La técnica del nacionalismo escocés es incluso más arriesgada que la catalana: proponen a una UE necesitada de muestras de apoyo reducir el impacto de la salida del Reino Unido ‘desuniendo’ el reino para que al menos una parte sí pueda quedarse.

Presumiblemente el Reino Unido dejará bien atadas las condiciones que controlen posibles injerencias comunitarias en su unidad política en los acuerdos que tendrán que firmarse si se oficializa su salida de la UE. Dicho de otra forma: parece fácil pensar que el gobierno británico ‘saliente’ (de la UE) vetará cualquier posibilidad de que Escocia decida por su cuenta su destino con ayuda de las instituciones europeas.

La UE, en su debilidad, podrá hacer poca cosa. No es la primera vez, de hecho, que se dan debilidades de este tipo. Sucedió con el posible acuerdo con Ucrania, que hubiera permitido alejar el área de influencia rusa, o cuando el Kremlin atacó Georgia por una disputa territorial y se anexionó Crimea ante la pasividad comunitaria. Europa nunca se ha atrevido a intervenir en este tipo de conflictos territoriales, lo cual ya tuvo un trágico precedente décadas atrás en forma de conflicto mundial. A día de hoy un país europeo como España sigue sin reconocer la independencia de Kosovo, aupada desde instituciones internacionales, por el mismo motivo por el que se rechaza la petición escocesa: miedo a que siente precedente para Euskadi y Cataluña.

Sin embargo, no es ésta la primera vez que una institución supranacional ayuda a impulsar nuevas nacionalidades. Es el caso de la ONU con Palestina, o de la FIFA con no pocos países.

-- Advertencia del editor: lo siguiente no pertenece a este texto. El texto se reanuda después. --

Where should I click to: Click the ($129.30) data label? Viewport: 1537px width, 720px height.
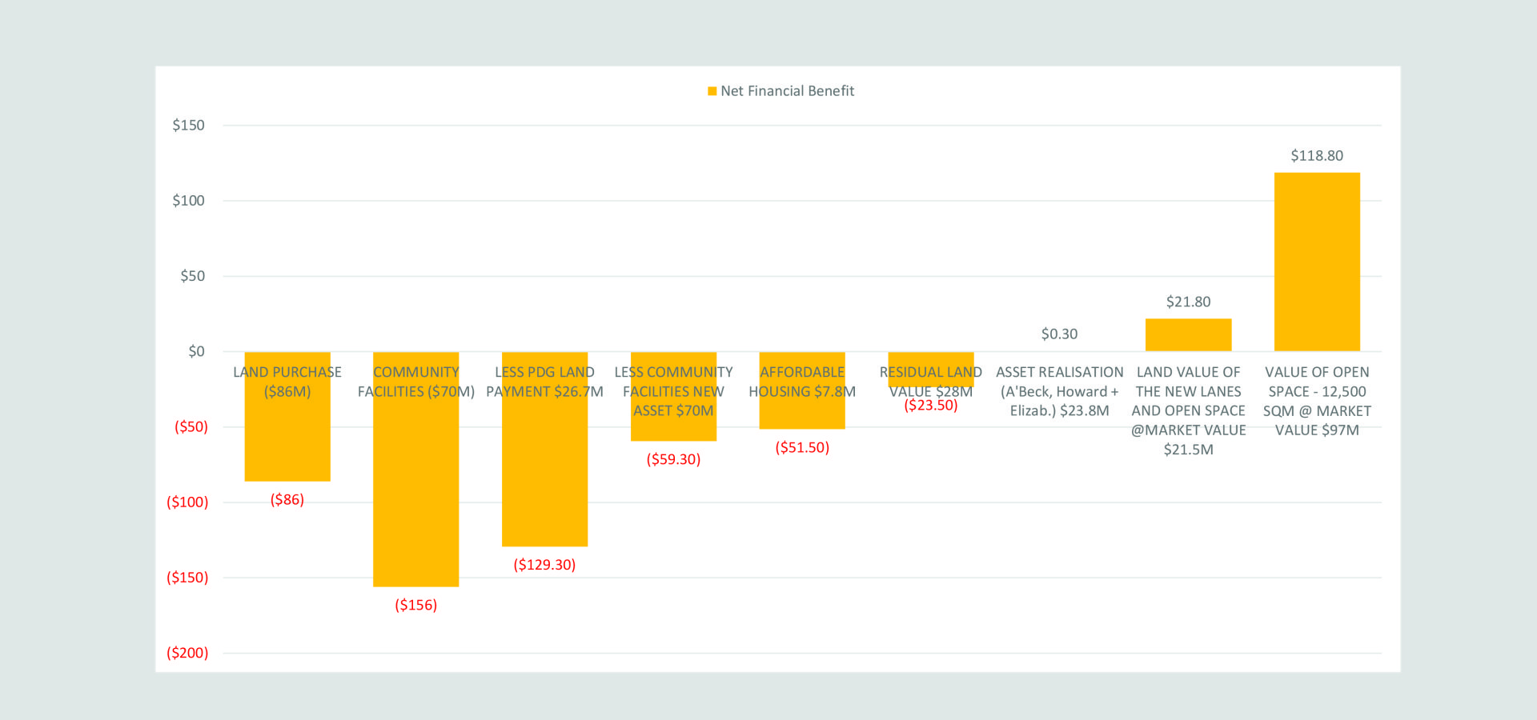coord(544,566)
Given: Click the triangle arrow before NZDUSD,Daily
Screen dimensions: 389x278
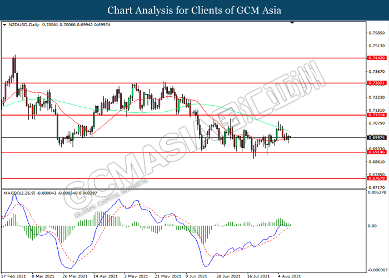Looking at the screenshot, I should tap(5, 26).
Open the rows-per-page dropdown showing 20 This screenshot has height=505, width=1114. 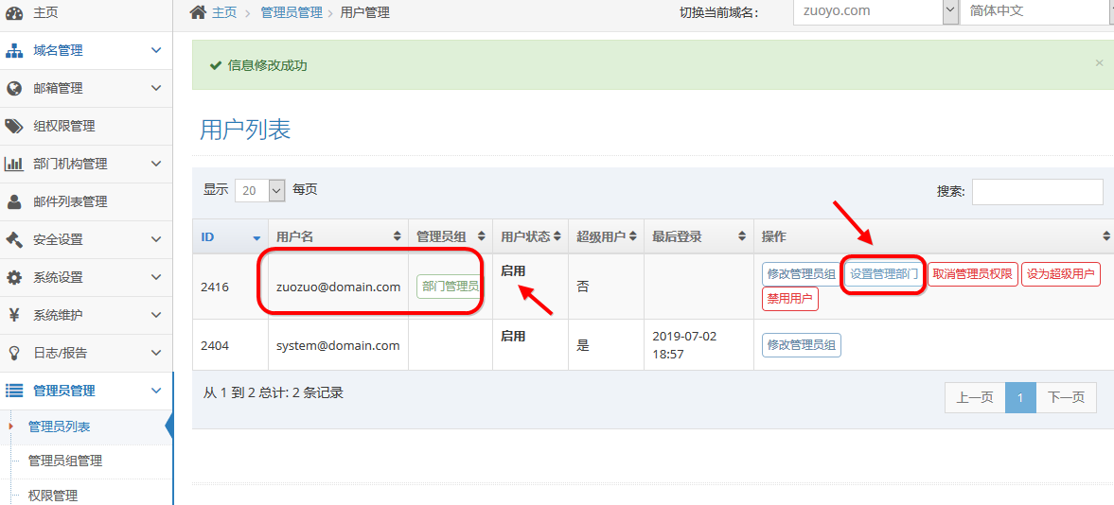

El cambio de estrategia del nacionalismo puede cuadrar el círculo de las peculiaridades y los errores de suposición: quizá la ideología que más daño ha hecho a la UE sea la única que ahora mismo pueda mandar un mensaje de apoyo a la UE. Al menos ahora saben que, aunque haya quien quiere salirse, también hay quien estaría encantado de entrar… si les dejan existir primero.